May 15, 2026
11 New App Templates and a Redis Admin Built Into Your Database Tab
Deploy GoatCounter, Linkding, CyberChef, and eight more self-hosted apps in one click. Plus, browse Redis keys and run commands without leaving the Database tab.

Setting up a self-hosted app should take five minutes, not an afternoon. But if you've ever tried to deploy GoatCounter for analytics, or Linkding for bookmarks, or CyberChef for data transforms, you know the drill: find the right Docker image, figure out the environment variables, map the ports, cross your fingers on the volume mounts, and debug why it won't start. Repeat eleven times if you want a proper homelab.
Meanwhile, every time you need to check a Redis key or flush a cache, you're opening a separate terminal, remembering the connection string, and running redis-cli by hand — even though your database tab is right there.
Server Compass v1.24.4 fixes both problems at once.
What Changed
Eleven new one-click app templates join the library, covering analytics, bookmarks, search, security tools, developer utilities, networking, and backup. And the Database tab now has a built-in Redis admin — browse keys, inspect values, and run commands without leaving the app.

How It Works in Practice
One-Click App Templates
Each template ships with the right Docker image, pre-configured environment variables, correct port mappings, and sensible volume mounts. Pick an app, choose your server, click deploy.
The eleven new templates span six categories:
- GoatCounter — privacy-friendly web analytics without cookies
- Linkding — fast bookmark manager with tags and auto-archiving
- Whoogle — ad-free, self-hosted Google search proxy
- CyberChef — encode, decode, encrypt, and parse data in your browser
- PrivateBin — encrypted pastebin where the server never sees your content
- Mailpit — local SMTP server for testing transactional emails
- Gotenberg — convert HTML, Markdown, and Office docs to PDF on demand
- LibreSpeed — self-hosted internet speed test
- ntfy — push notifications from any script that can
curl - PairDrop — AirDrop-style file sharing across devices on your network
- Duplicati — encrypted, scheduled backups to S3, Backblaze, Google Drive, and more
Every template includes post-deployment notes specific to that app — what to configure first, which ports to open, and common gotchas.

Inline Redis Admin
The Database tab already detected your Postgres and MySQL containers.
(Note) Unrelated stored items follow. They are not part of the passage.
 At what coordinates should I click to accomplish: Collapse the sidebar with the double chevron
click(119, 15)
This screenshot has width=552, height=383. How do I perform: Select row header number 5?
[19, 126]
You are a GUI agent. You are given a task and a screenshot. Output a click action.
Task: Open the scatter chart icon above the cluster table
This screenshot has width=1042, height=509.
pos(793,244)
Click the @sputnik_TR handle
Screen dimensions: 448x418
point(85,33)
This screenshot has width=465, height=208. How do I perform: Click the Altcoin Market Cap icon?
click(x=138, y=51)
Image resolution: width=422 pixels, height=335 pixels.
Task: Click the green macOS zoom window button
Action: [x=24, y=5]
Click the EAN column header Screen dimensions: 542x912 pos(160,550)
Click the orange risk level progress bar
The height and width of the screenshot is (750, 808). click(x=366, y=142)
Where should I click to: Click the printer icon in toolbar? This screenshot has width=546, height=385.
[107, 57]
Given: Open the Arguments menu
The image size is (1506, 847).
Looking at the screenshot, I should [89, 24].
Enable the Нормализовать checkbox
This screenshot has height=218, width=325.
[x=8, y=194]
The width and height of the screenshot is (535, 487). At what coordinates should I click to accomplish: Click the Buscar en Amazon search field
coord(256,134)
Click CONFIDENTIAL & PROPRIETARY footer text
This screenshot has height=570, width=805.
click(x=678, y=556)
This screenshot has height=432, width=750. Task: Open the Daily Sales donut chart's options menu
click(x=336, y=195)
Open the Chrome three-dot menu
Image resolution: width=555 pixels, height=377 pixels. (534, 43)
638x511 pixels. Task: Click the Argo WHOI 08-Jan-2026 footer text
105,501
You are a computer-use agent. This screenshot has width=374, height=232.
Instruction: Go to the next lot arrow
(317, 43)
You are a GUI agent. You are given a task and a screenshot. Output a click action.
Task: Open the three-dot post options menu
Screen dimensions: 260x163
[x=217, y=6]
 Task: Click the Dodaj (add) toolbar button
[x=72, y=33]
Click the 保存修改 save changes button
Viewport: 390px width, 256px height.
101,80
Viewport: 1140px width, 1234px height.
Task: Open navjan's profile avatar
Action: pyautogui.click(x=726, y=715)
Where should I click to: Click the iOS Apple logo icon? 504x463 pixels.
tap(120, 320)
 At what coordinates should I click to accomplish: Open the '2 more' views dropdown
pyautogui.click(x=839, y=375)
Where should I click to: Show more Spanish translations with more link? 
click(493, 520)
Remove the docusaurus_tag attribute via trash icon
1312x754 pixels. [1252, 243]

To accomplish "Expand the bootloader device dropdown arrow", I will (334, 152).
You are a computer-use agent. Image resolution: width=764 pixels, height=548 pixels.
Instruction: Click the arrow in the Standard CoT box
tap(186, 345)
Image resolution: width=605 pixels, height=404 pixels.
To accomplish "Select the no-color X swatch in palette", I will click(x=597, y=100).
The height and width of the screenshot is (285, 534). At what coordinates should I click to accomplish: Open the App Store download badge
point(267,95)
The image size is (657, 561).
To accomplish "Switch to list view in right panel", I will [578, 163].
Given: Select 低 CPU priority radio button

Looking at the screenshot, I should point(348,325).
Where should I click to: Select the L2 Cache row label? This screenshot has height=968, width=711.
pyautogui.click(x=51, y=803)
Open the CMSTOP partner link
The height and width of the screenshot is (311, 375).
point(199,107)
Now it picks up Redis, Valkey, and KeyDB services too — showing credentials, the connection string, and a new "Open Admin" button on each card.
Click it and a query editor opens right inside the tab. Browse keys by pattern, inspect values (strings, hashes, lists, sets), and run arbitrary Redis commands. No separate tool, no terminal session, no remembering which port you mapped.
Redis, Valkey, and KeyDB containers are detected automatically. If your stack pairs Postgres with Redis, both show up as separate cards with their own credentials.

Smarter Domain Routing
Every app card now shows a route badge next to its URL. A green "Traefik" badge means the route is verified and traffic is flowing. Amber "Needs review" means the Traefik label setup looks incomplete. Red "Network issue" means the container can't be reached on the expected port.
Hover any badge for the full diagnostic. This replaces the old workflow of SSHing in, running docker inspect, checking Traefik labels manually, and hoping you read the YAML right.
Apps that route through Traefik labels without published ports — a common pattern for reverse-proxy setups — now correctly resolve their domain, container name, and target port across both the App detail and Domain Configurations screens.

Before vs After
| Task | Before v1.24.4 | After v1.24.4 |
|---|---|---|
| Deploy GoatCounter | Find image, write compose, configure env vars, debug ports | One click from the template library |
| Check a Redis key | Open terminal, find connection string, run redis-cli | Click "Open Admin" on the Database tab |
| Know if Traefik routing works | SSH in, docker inspect, read labels, check network | Glance at the route badge on the app card |
| Deploy 11 common apps | 11 separate research-and-configure cycles | 11 clicks |
Who Benefits Most
- Homelab builders expanding their stack — pick from proven templates instead of debugging compose files from GitHub READMEs
- Dev teams running Redis alongside Postgres — manage both from the same tab without switching tools
- Anyone using Traefik for reverse proxy — see at a glance which routes are healthy and which need attention
Try It
Update to Server Compass v1.24.4 and open the Templates section to see all eleven new apps. Deploy one, then check your Database tab — if you're running Redis, the admin panel is already there.